Deru mesin motor yang meraung di kejauhan membuatnya menoleh. Serombongan anak-anak Speed Demon datang terlambat seperti biasa, memarkir motor mereka dengan santai di depan gerbang. Di antara mereka, sosok El terlihat mencolok—jaket kulit yang setengah terbuka memperlihatkan seragam yang dipakai asal-asalan. Wajahnya yang penuh percaya diri semakin membuat darah Ruka mendidih.
Mata Ruka menyipit, penuh dendam yang tertahan. Tanpa basa-basi Ruka melangkah maju, berdiri tepat di depannya dengan tatapan yang tak bisa diabaikan.
“Turun lo!” suara Ruka memecah kesunyian pagi.
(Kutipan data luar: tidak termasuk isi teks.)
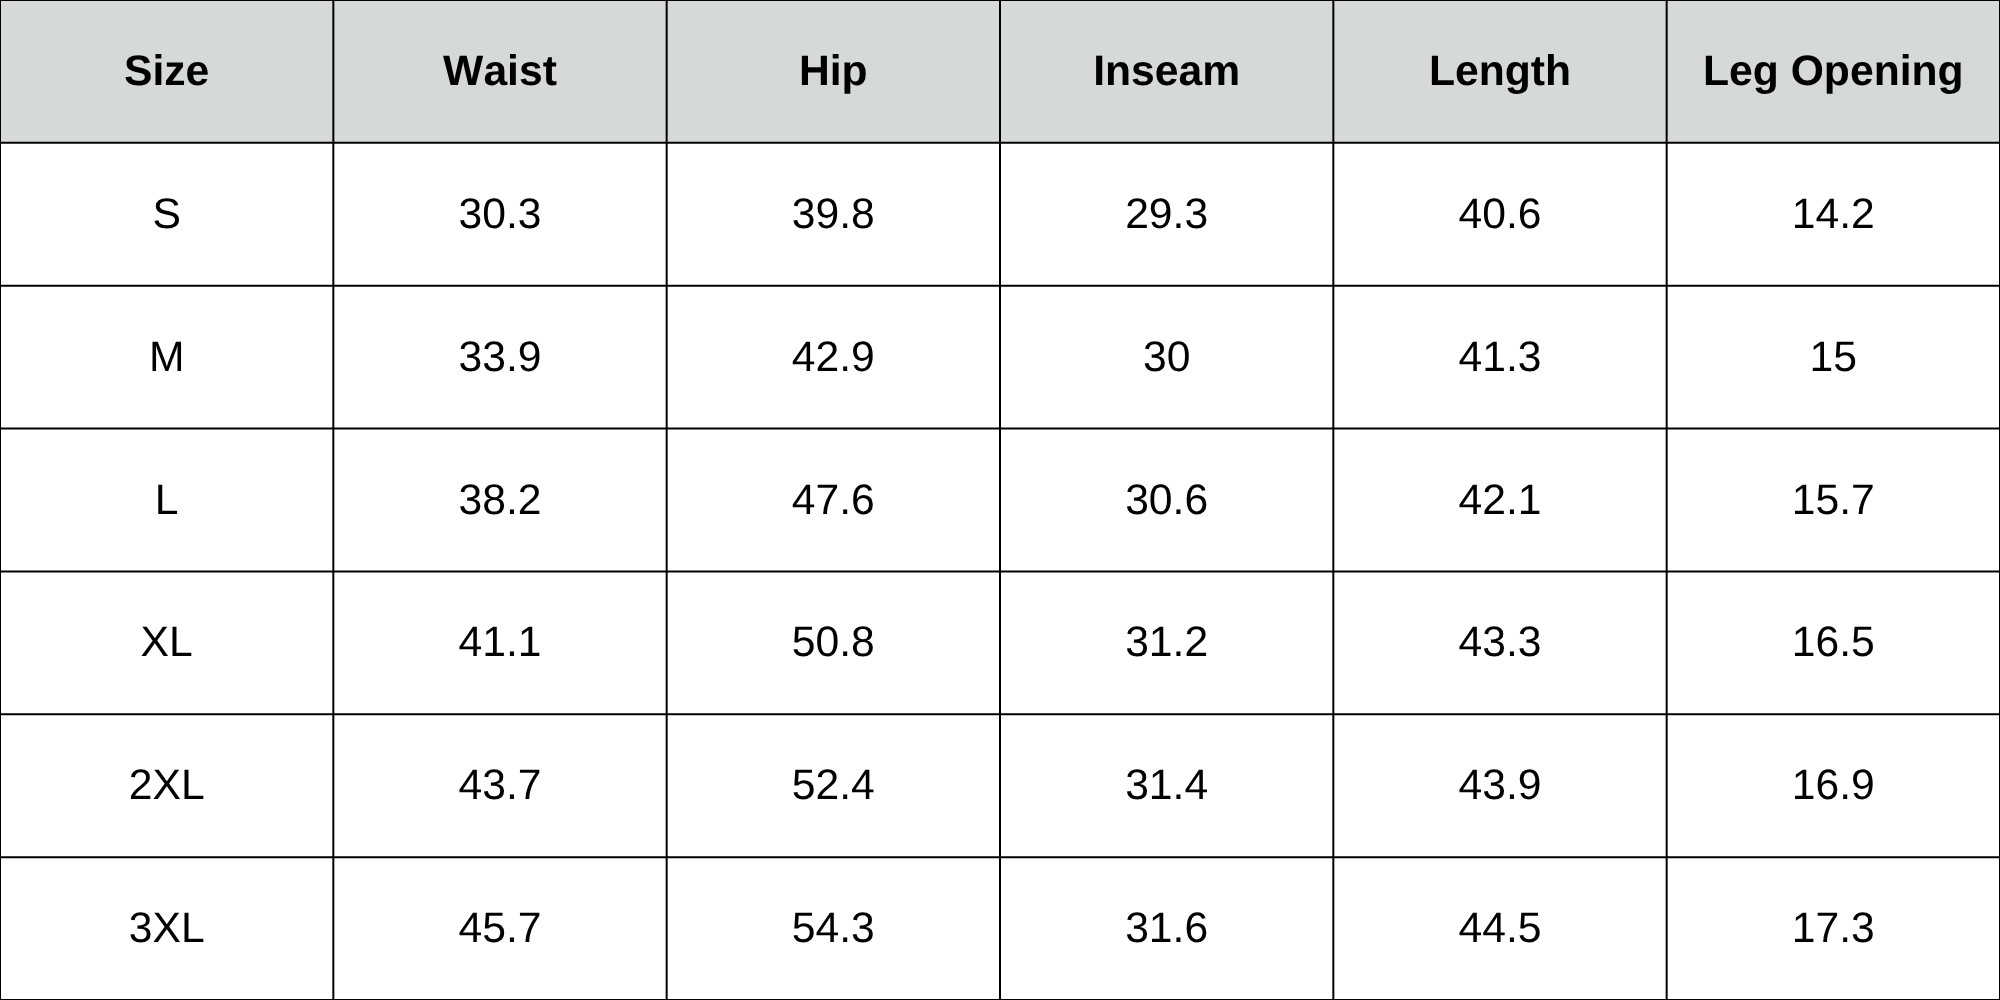The height and width of the screenshot is (1000, 2000).
Task: Click the length value 40.6 cell
Action: 1499,214
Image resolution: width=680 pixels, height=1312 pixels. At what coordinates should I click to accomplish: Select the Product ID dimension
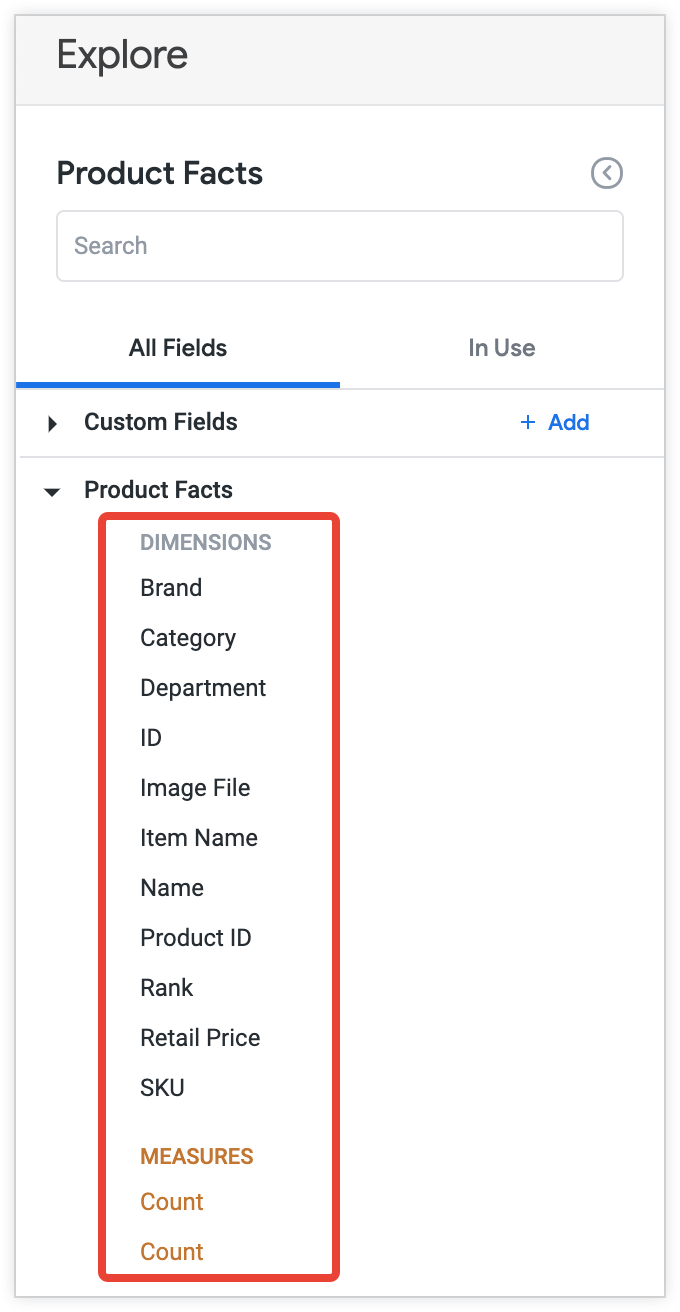[x=195, y=938]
Perintahnya tegas, tak ada ruang untuk penolakan.
El berhenti, melirik Ruka sekilas, ada kelegaan dalam dirinya saat melihat istrinya disana. Semalaman penuh El mencari keberadaannya yang kabur entah kemana.
Senyum kelegaan berganti dengan senyum tengil khas El yang menyebalkan. Dia melepas helmnya dengan santai, lalu mengacak-acak rambutnya. “Santai, Ketua OSIS. Baru telat beberapa menit aja udah ngamuk?” katanya dengan nada bercanda, namun matanya menatap Ruka dengan sedikit provokasi. "Semalaman gue nyari cewek gue yang kabur, jadi telat deh. Tapi gapapa, ternyata dia baik-baik saja." bisiknya.
Ruka berdecih, “Gue bilang, turun.” titahnya, kali ini lebih dingin.
Anak-anak Speed Demon yang lain mulai terkekeh pelan, tapi El hanya mengangkat bahu sebelum benar-benar turun dari motornya. Langkahnya santai, seperti tidak ada yang salah. Dia menatap Ruka dari atas ke bawah, lalu menyeringai kecil. "Lain kali bilang kalau kabur." bisik El.
Mendengar itu, rahang Ruka mengeras. Semua kenangan pahit tentang El yang masih menghantui pikirannya kembaLi menguar. Dia menarik napas dalam-dalam, berusaha mengontrol dirinya. “Lo pikir gue bercanda, El?”
El mengangkat tangan, seolah menyerah. “Oke, oke. Gue salah. Tapi kalau gue minta maaf, lo bakal lepaskan gue, kan?” ucapnya, yang sengaja dibuat lebih santai.
Ruka melangkah lebih dekat, jarak mereka kini hanya beberapa sentimeter. “Dengar, gue nggak peduli alasan lo. Selama gue ketua OSIS di sini, lo ikut aturan gue. Ngerti?” ucapnya dingin, suaranya serak karena menahan amarah.
El hanya tertawa kecil, meskipun dalam hatinya dia tahu bahwa Ruka sedang tidak main-main.
“Ngerti, Ketos galak. Gue ikut aturan lo."
"Bagus, ikut gue!"
"Kemana?"
"Gak usah banyak nanya, ikut gue sekarang!"
Ruka membawa para siswa bandel itu ke belakang sekolah, "kalian lihat halaman ini? Hukuman kalian bersihkan, baik itu dari sampah, maupun rumput liar!"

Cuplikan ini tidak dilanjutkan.